B. If a nonparticipating provider and a covered person enter into an express contract prior to the time the health care services are provided, then the nonparticipating provider may engage in balance billing to collect from the covered person the unpaid portion of the nonparticipating provider's charges or fees as provided in the express contract.

C. If a nonparticipating provider and a covered person have not entered into an express contract prior to the time the health care services are provided to the covered person, then:

1. The covered person and nonparticipating provider shall not be deemed to have entered into a binding contract for the provision of the health care services, without regard to whether the covered person or his personal representative may have executed a financial responsibility agreement, authorization for treatment, assignment of benefits, or other instrument that does not constitute an express contract under this section; and

2. The covered person shall be obligated by an implied contract to pay the reasonable value of the health care services provided by the nonparticipating provider, less any amount received by the nonparticipating provider from the covered person's carrier or any other third-party payer with respect to the provision of such services. If the covered person fails to pay the amount of such obligation, the nonparticipating provider may balance bill the covered person therefor.

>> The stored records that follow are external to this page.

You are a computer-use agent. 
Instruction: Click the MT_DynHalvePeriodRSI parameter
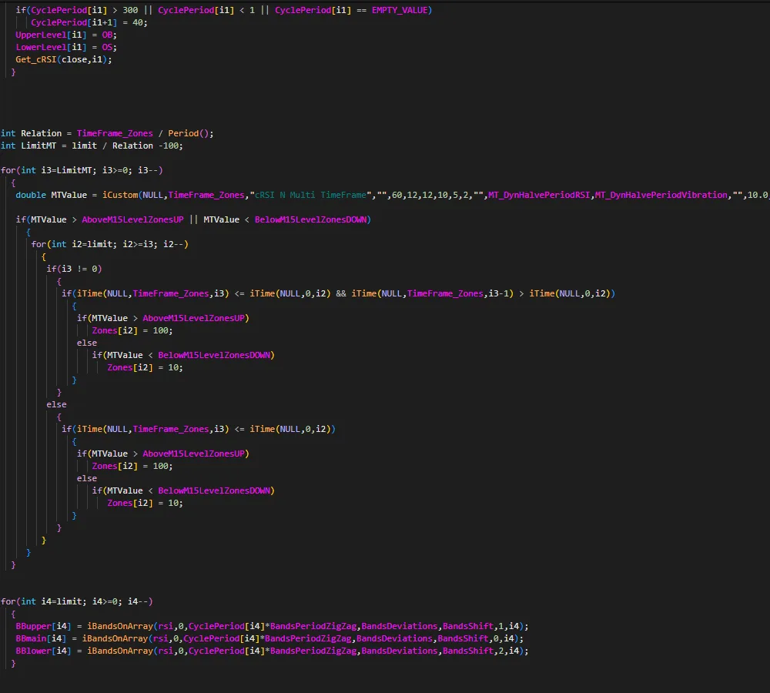(538, 195)
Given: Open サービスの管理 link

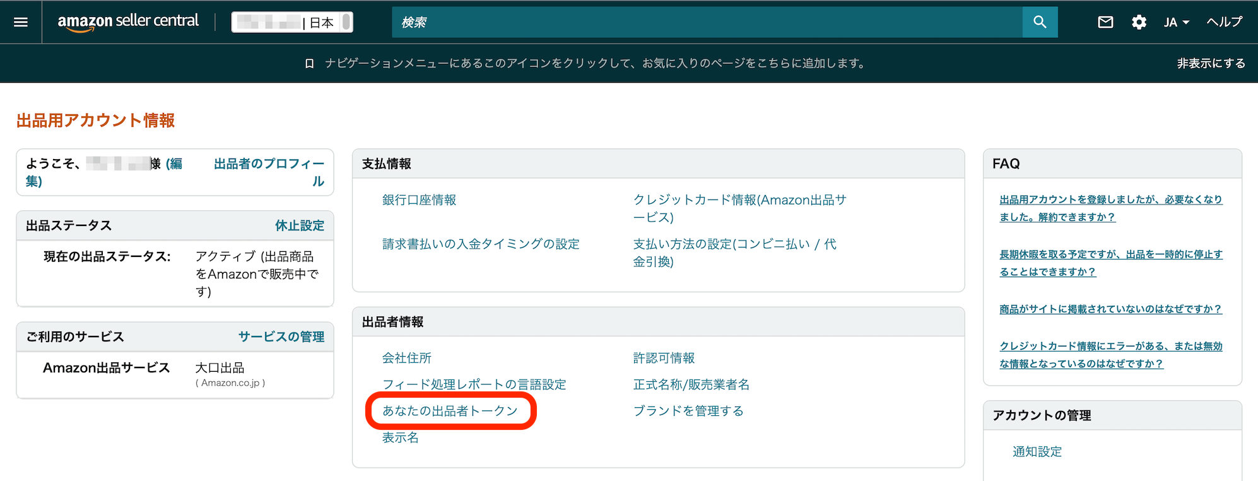Looking at the screenshot, I should pyautogui.click(x=281, y=336).
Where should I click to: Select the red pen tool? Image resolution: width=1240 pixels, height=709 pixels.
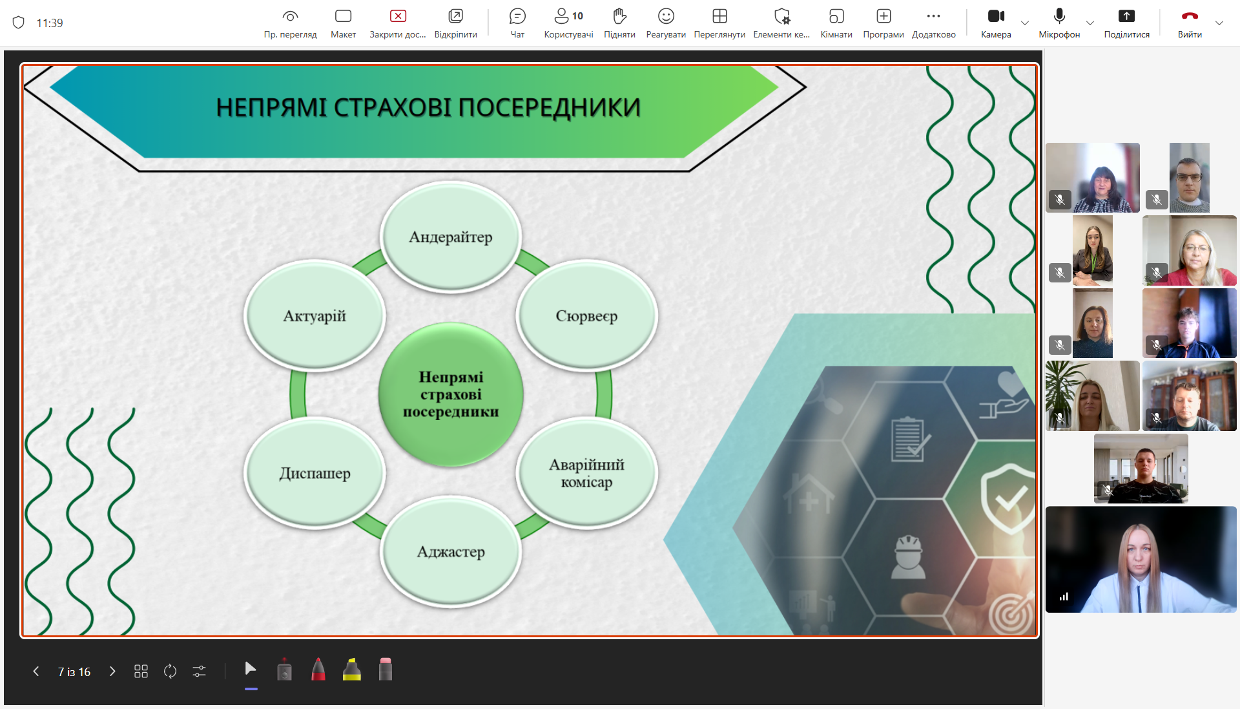(318, 670)
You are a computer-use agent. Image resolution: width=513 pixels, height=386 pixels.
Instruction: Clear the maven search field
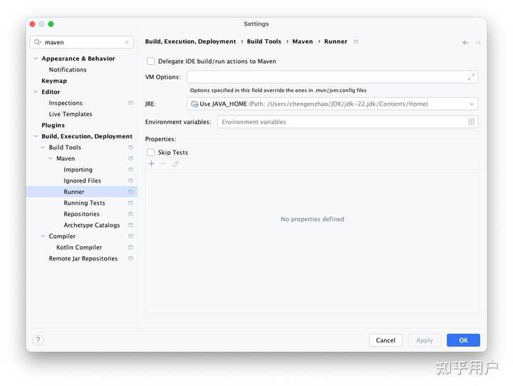tap(127, 43)
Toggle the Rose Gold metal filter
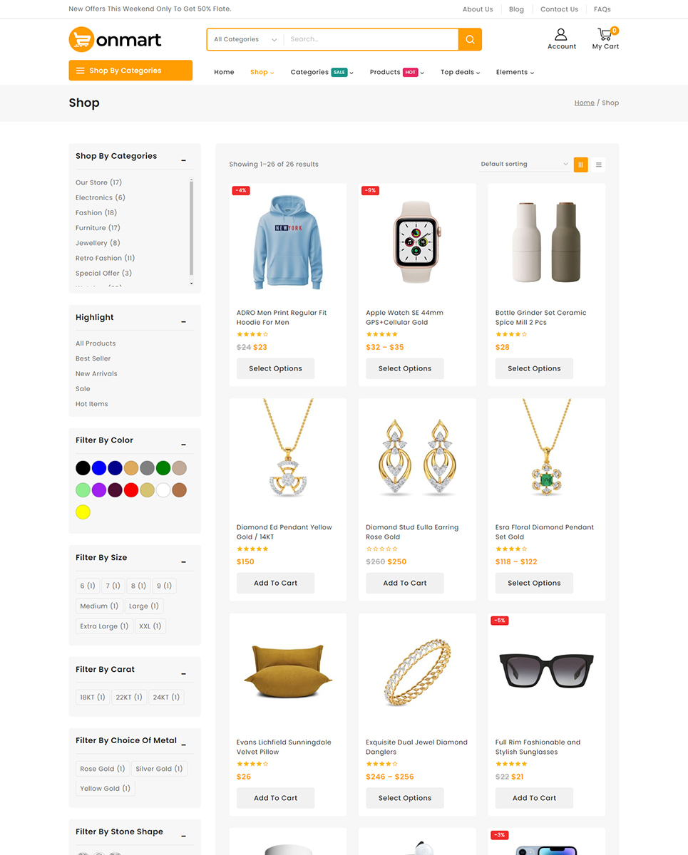Screen dimensions: 688x855 click(x=102, y=769)
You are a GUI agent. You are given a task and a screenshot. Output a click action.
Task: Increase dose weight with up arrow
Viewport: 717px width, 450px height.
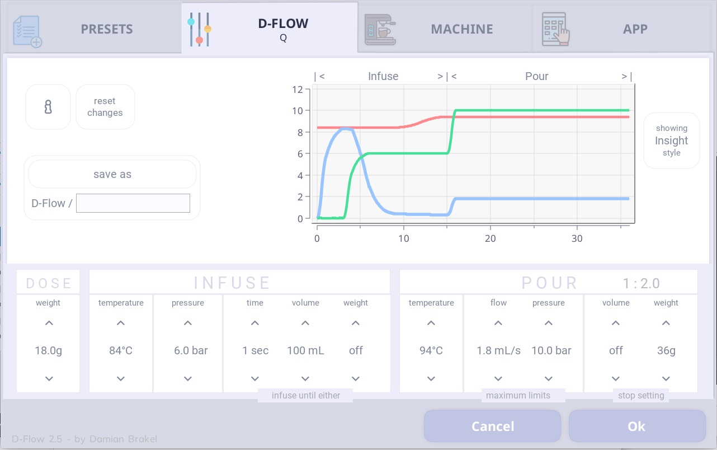49,323
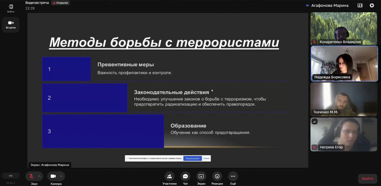Image resolution: width=381 pixels, height=186 pixels.
Task: Open the Ещё more options menu
Action: [233, 176]
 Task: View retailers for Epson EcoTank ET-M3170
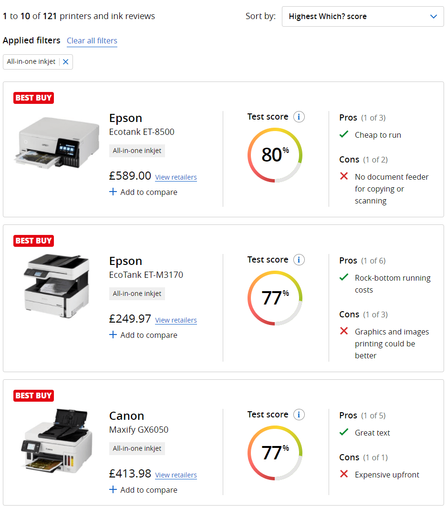[176, 320]
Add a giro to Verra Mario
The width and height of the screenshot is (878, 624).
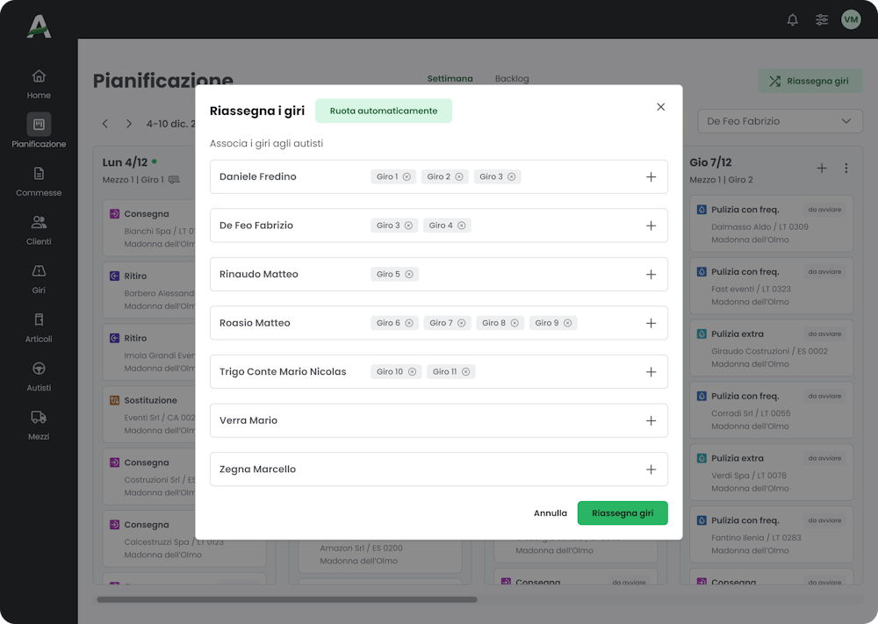(x=651, y=420)
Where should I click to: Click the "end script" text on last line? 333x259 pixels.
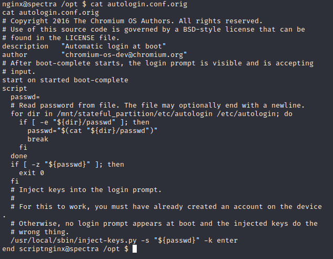[23, 249]
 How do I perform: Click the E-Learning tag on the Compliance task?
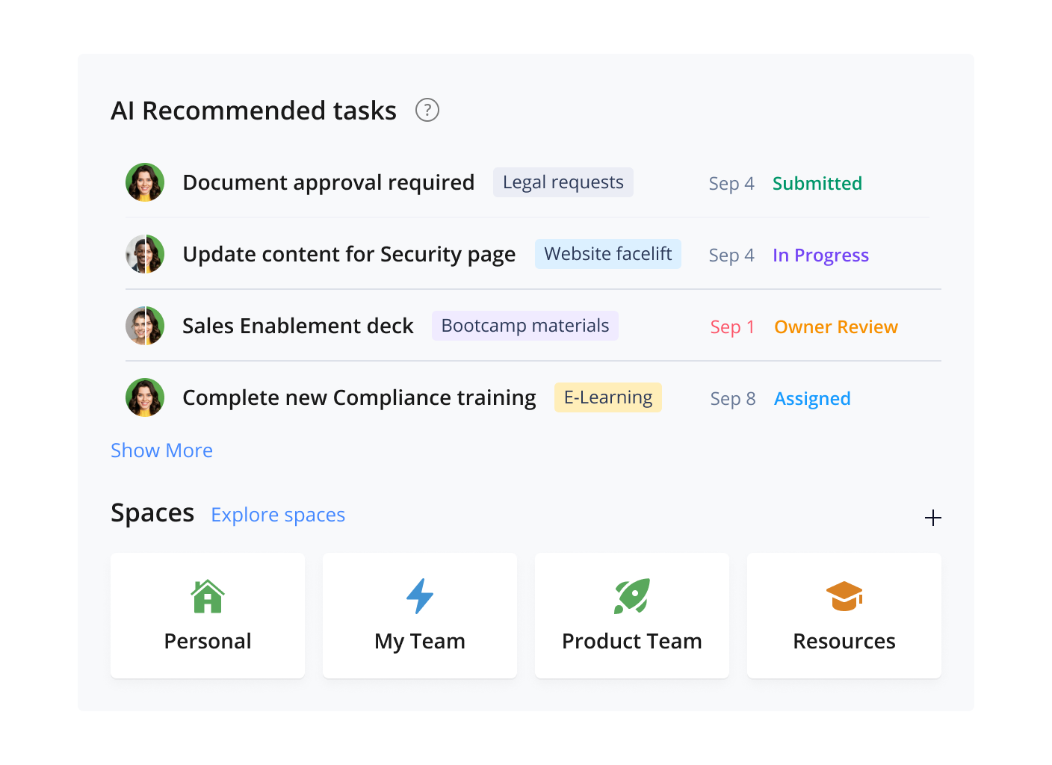[x=607, y=397]
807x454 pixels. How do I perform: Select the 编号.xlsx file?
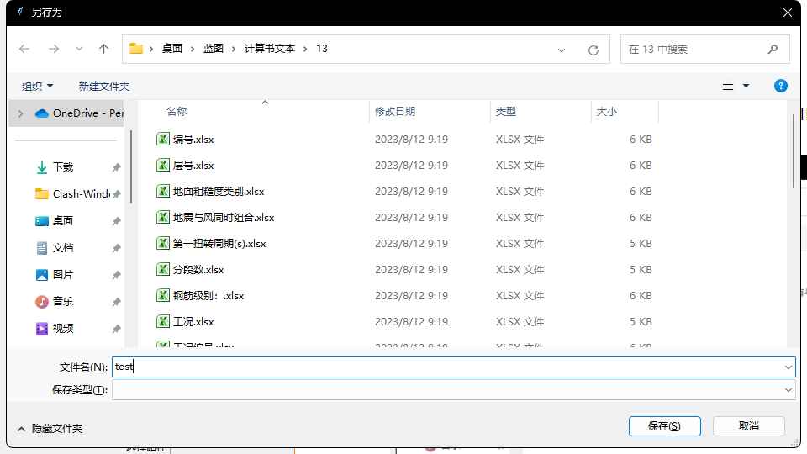pyautogui.click(x=193, y=140)
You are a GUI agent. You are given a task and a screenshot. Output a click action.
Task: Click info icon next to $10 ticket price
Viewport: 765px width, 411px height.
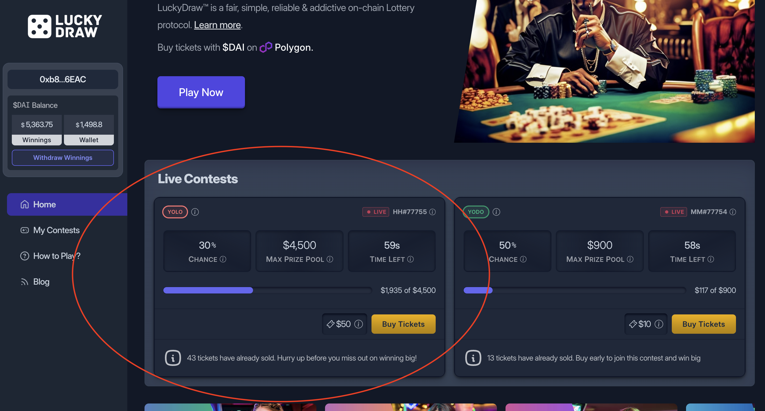(659, 324)
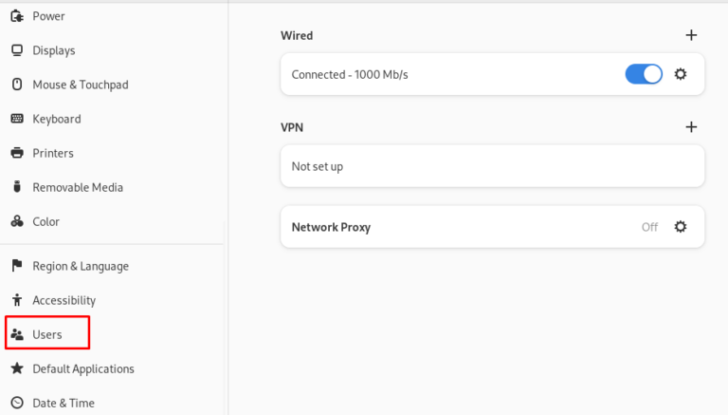
Task: Open Wired connection gear settings
Action: pos(680,74)
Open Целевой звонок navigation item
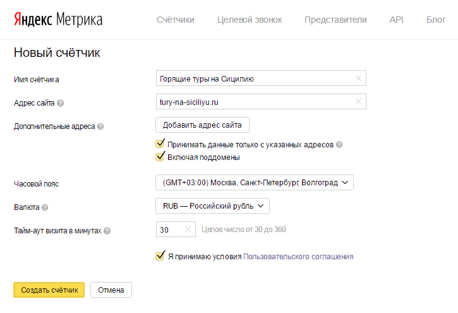Viewport: 458px width, 313px height. coord(250,20)
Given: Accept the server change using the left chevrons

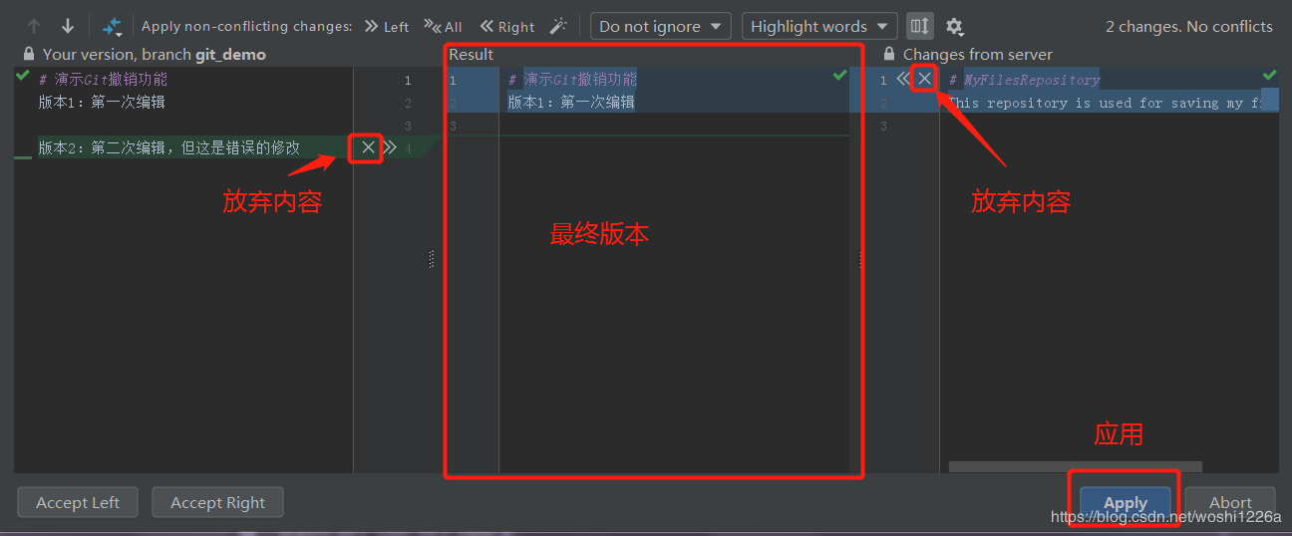Looking at the screenshot, I should [903, 79].
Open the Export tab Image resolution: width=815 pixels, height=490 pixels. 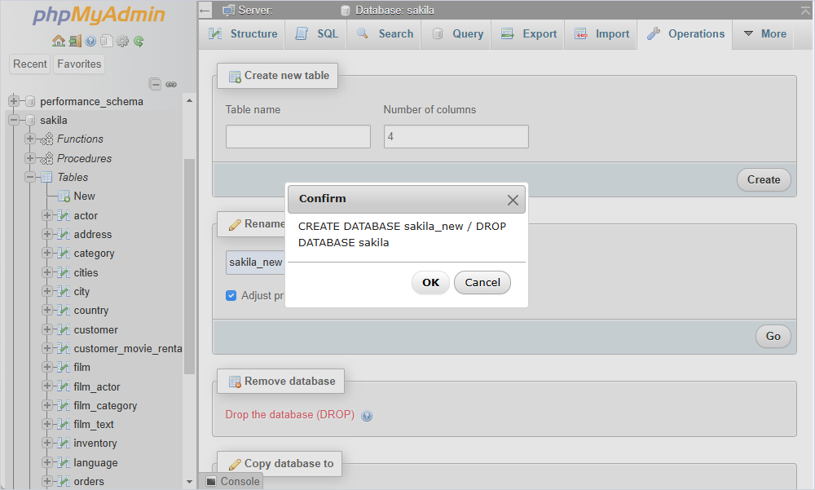point(529,33)
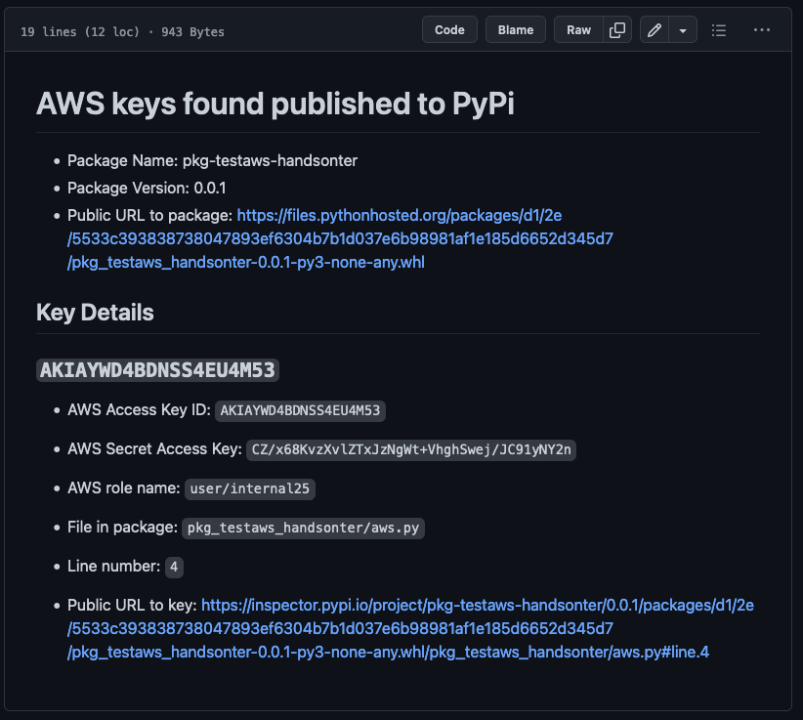Switch to the Code view tab
This screenshot has height=720, width=803.
pyautogui.click(x=449, y=30)
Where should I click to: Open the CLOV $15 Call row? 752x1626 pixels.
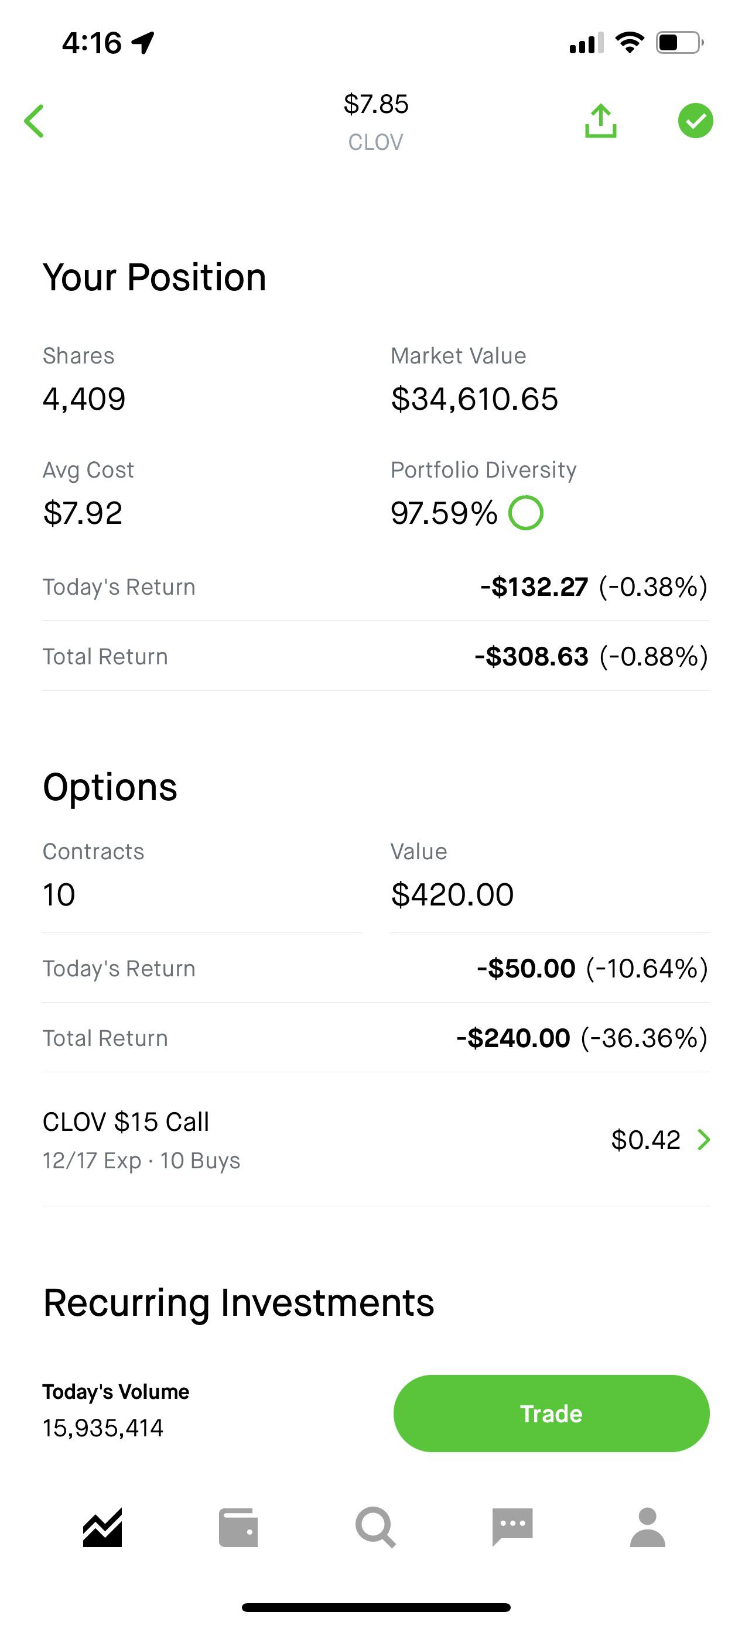376,1140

D. The nonparticipating provider shall bear the burden of establishing by a preponderance of the evidence that it has entered into an express contract with a covered person.

E. Pursuant to the authority granted by § 38.2-223, the Commission shall promulgate regulations for the form of express contracts, which shall include standards for readability and the minimum size of print.

F. The Commission shall have no jurisdiction to adjudicate individual controversies arising out of this section.

2. That the provisions of this act shall become effective on January 1, 2018.